I’m working on analyzing some experimental ecological data, where some demographic rate (`y`

) is expected to vary by `species`

and experimental `treatment`

. Let’s say that I have some prior knowledge about the range of `y`

that I would like to use to specify weakly informative priors, but that this knowledge is agnostic to `species`

or `treatment`

. As such, I would like to set priors that yield the same (or similar) distribution of prior expectations for any given combination of `species`

and `treatment`

. Perhaps I’m missing something obvious, but I’ve been struggling to achieve this using the R formula syntax in `brms`

.

Here is some R code to generate synthetic data and simulate prior expectations:

```
library(brms)
library(tidybayes)
library(ggplot2)
set.seed(505)
# Specify study design
n <- 1000
n_species <- 8
n_treatment <- 2
# Specify coefficients
Intercept <- 0
b_species <- c(0, rnorm(n_species - 1, 0, 1))
b_treatment <- c(0, rnorm(n_treatment - 1, -0.3, 0.5))
# Simulate data
species <- sample(seq(1:n_species), n, replace = TRUE)
treatment <- sample(seq(1:n_treatment), n, replace = TRUE)
df <- data.frame(species, treatment)
logit_mu <- apply(df, 1, function(x) Intercept + b_species[x[1]] + b_treatment[x[2]])
mu <- inv_logit_scaled(logit_mu)
trials <- 30
y <- rbinom(n, trials, mu)
df$species <- as.factor(df$species)
df$treatment <- as.factor(df$treatment)
df$y <- y
df$trials <- trials
# Inspect simulated data
ggplot(df, aes(x = species, y = y, fill = treatment)) +
geom_boxplot() +
theme_bw()
# Specify model formula
form <- bf(
y | trials(trials) ~ species*treatment,
family = binomial()
)
# Specify priors
priors <- c(
set_prior("normal(0, 1.5)", class = "Intercept"),
set_prior("normal(0, 1.5)", class = "b")
)
# Sample from priors
fit_prior <- brm(
form,
data = df,
prior = priors,
sample_prior = "only"
)
# Prepare new data for prediction
newdf <- expand.grid(
species = levels(df$species),
treatment = levels(df$treatment),
trials = 1
)
# Plot prior expectations
newdf |>
add_epred_draws(fit_prior) |>
ggplot(aes(x = .epred, color = species)) +
geom_density() +
facet_wrap(vars(treatment), labeller = "label_both") +
xlab("y") +
theme_bw()
```

Simulated data:

Prior expectations:

Although the prior *means* are the same for all species and treatments (because that is how I specified the priors), the *distributions* of prior expectations are quite different. I take it that this is a consequence of how `species`

1 with `treatment`

1 is being used as the reference level, with each successive coefficient adding further spread around the prior mean. This might be especially stark here because of the logit link function.

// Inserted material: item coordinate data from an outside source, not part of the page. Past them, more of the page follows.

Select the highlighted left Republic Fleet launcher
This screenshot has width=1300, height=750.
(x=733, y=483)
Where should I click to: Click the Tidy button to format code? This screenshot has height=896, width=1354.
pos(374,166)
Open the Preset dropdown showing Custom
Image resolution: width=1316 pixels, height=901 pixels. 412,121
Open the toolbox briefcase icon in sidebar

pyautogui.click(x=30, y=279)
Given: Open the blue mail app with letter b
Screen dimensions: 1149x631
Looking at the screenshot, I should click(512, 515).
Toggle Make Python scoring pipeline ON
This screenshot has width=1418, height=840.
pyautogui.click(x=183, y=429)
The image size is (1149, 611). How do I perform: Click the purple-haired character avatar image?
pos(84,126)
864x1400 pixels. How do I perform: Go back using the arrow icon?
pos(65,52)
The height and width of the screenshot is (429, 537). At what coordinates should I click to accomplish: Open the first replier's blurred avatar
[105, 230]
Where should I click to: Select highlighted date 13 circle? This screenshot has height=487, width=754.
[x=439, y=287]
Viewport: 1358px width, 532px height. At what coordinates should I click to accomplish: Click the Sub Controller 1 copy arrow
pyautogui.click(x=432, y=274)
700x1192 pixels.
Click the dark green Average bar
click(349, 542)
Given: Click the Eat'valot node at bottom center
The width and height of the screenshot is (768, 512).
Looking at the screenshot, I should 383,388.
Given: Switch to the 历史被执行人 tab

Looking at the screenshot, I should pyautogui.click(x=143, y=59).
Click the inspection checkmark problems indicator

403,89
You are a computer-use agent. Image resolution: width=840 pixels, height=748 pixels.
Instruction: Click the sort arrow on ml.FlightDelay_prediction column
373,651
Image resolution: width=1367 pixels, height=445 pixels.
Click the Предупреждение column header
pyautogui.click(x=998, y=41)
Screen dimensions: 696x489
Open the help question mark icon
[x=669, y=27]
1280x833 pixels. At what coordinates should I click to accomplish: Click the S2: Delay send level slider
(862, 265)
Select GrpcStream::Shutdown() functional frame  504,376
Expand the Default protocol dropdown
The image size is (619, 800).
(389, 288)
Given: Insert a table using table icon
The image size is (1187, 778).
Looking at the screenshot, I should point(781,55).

Removing the intercept (`y ~ 0 + species*treatment`

) can make it so that prior expectations are the same for all species in `treatment`

1, but the deviations will still persist in `treatment`

2. I could achieve the desired consistency of prior implications by making the priors for `b`

really narrow, but this doesn’t seem right considering the meaning of those coefficients.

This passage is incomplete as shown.